= Canterbury corpus =

Data compression test corpus

The Canterbury corpus is a collection of files intended for use as a benchmark for testing lossless data compression algorithms. It was created in 1997 at the University of Canterbury, New Zealand and designed to replace the Calgary corpus. The files were selected based on their ability to provide representative performance results.

== Contents ==

In its most commonly used form, the corpus consists of 11 files, selected as "average" documents from 11 classes of documents, totaling 2,810,784 bytes as follows.

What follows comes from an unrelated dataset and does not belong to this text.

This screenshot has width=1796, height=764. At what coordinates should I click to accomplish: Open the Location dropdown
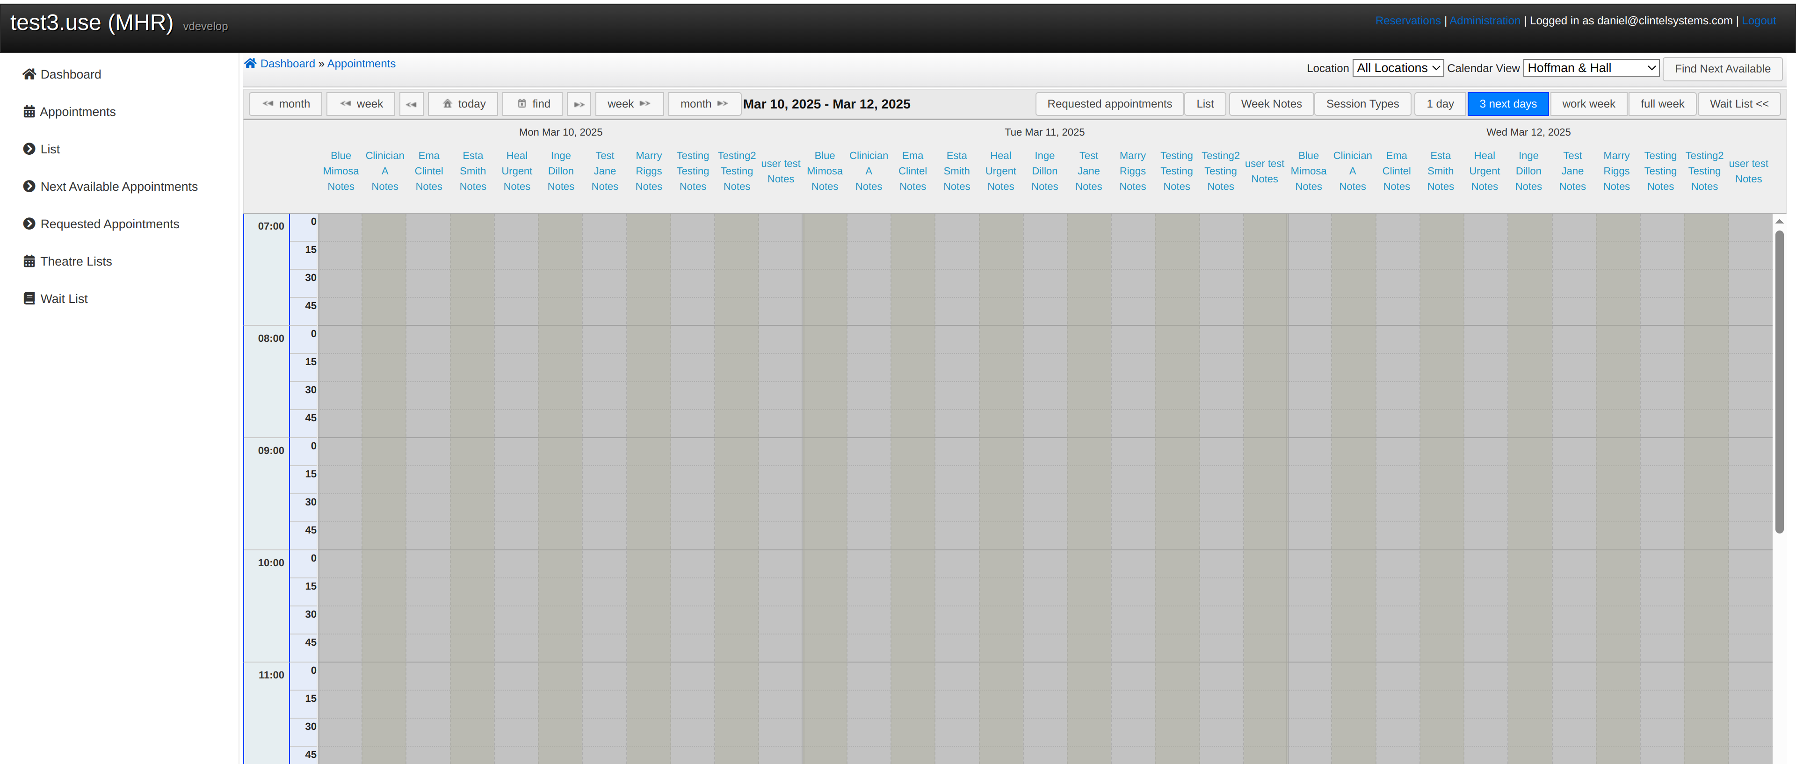(x=1397, y=68)
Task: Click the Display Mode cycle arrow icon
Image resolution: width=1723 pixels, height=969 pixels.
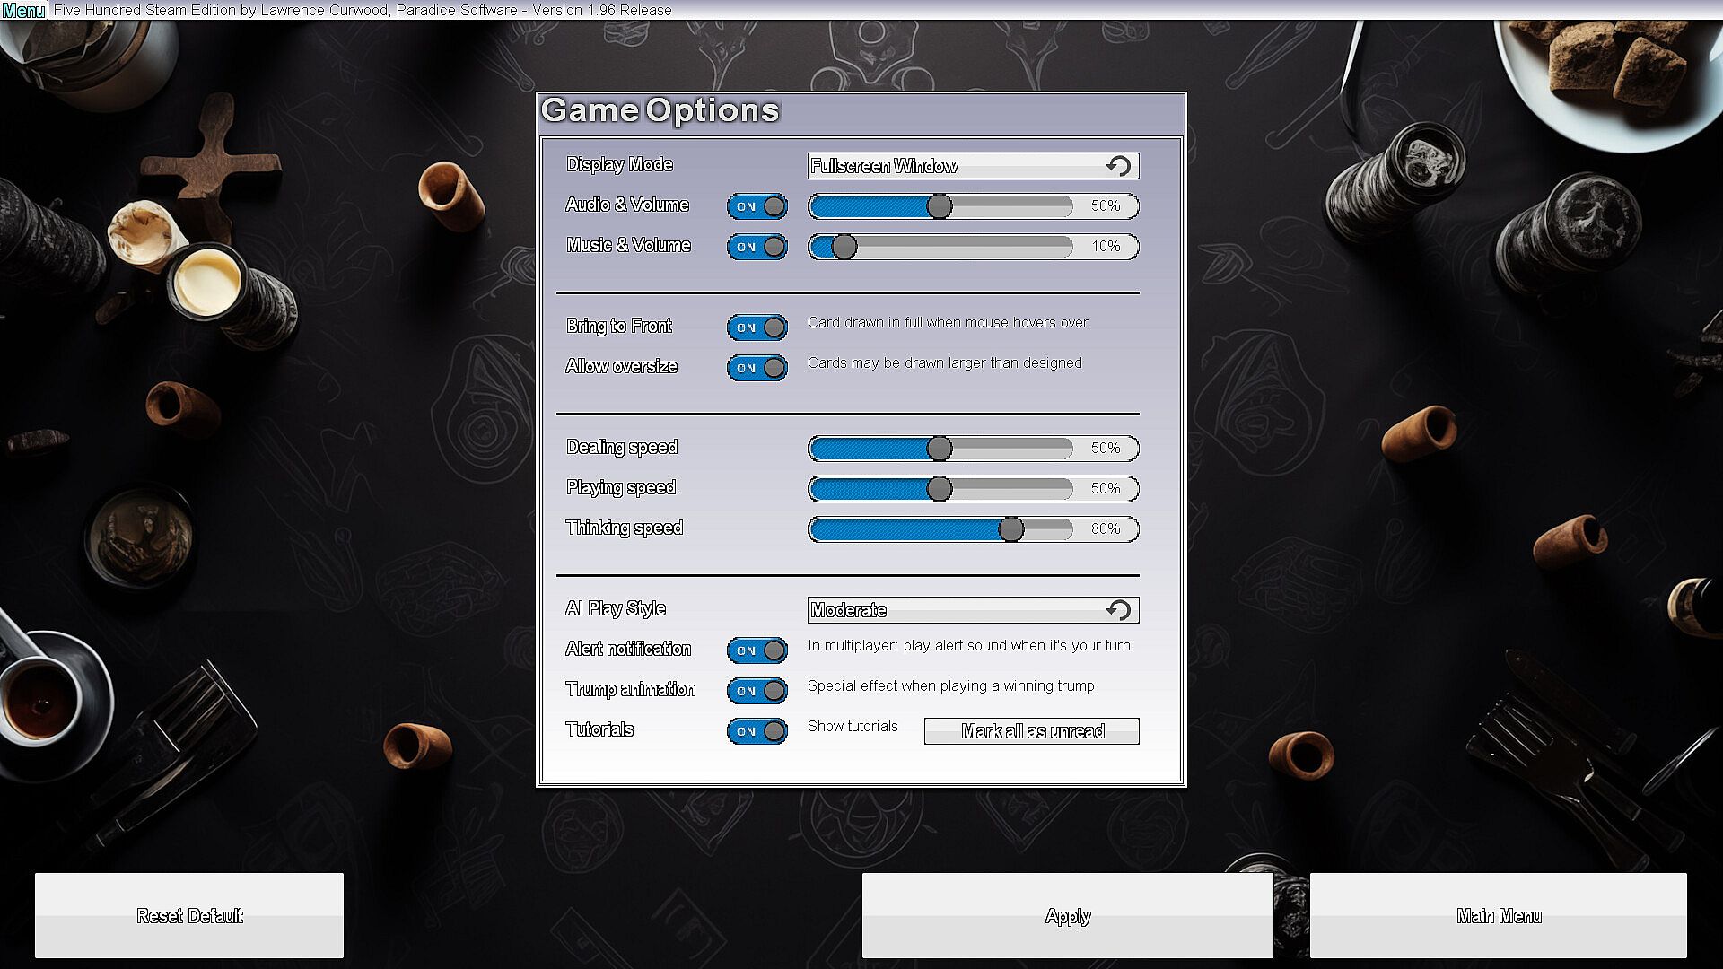Action: (x=1118, y=166)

| Size (bytes) | File name | Description |
|---|---|---|
| 152,089 | alice29.txt | English text |
| 125,179 | asyoulik.txt | Shakespeare |
| 24,603 | cp.html | HTML source |
| 11,150 | fields.c | C source |
| 3,721 | grammar.lsp | LISP source |
| 1,029,744 | kennedy.xls | Excel spreadsheet |
| 426,754 | lcet10.txt | Technical writing |
| 481,861 | plrabn12.txt | Poetry (Paradise Lost) |
| 513,216 | ptt5 | CCITT test set |
| 38,240 | sum | SPARC executable |
| 4,227 | xargs.1 | GNU manual page |

The University of Canterbury also offers the following corpora. Additional files may be added, so results should be only reported for individual files.
- The Artificial Corpus, a set of files with highly "artificial" data designed to evoke pathological or worst-case behavior. Last updated 2000 (tar timestamp).
- The Large Corpus, a set of large (megabyte-size) files. Contains an E. coli genome, a King James bible, and the CIA world fact book. Last updated 1997 (tar timestamp).
- The Miscellaneous Corpus. Contains one million digits of pi. Last updated 2000 (tar timestamp).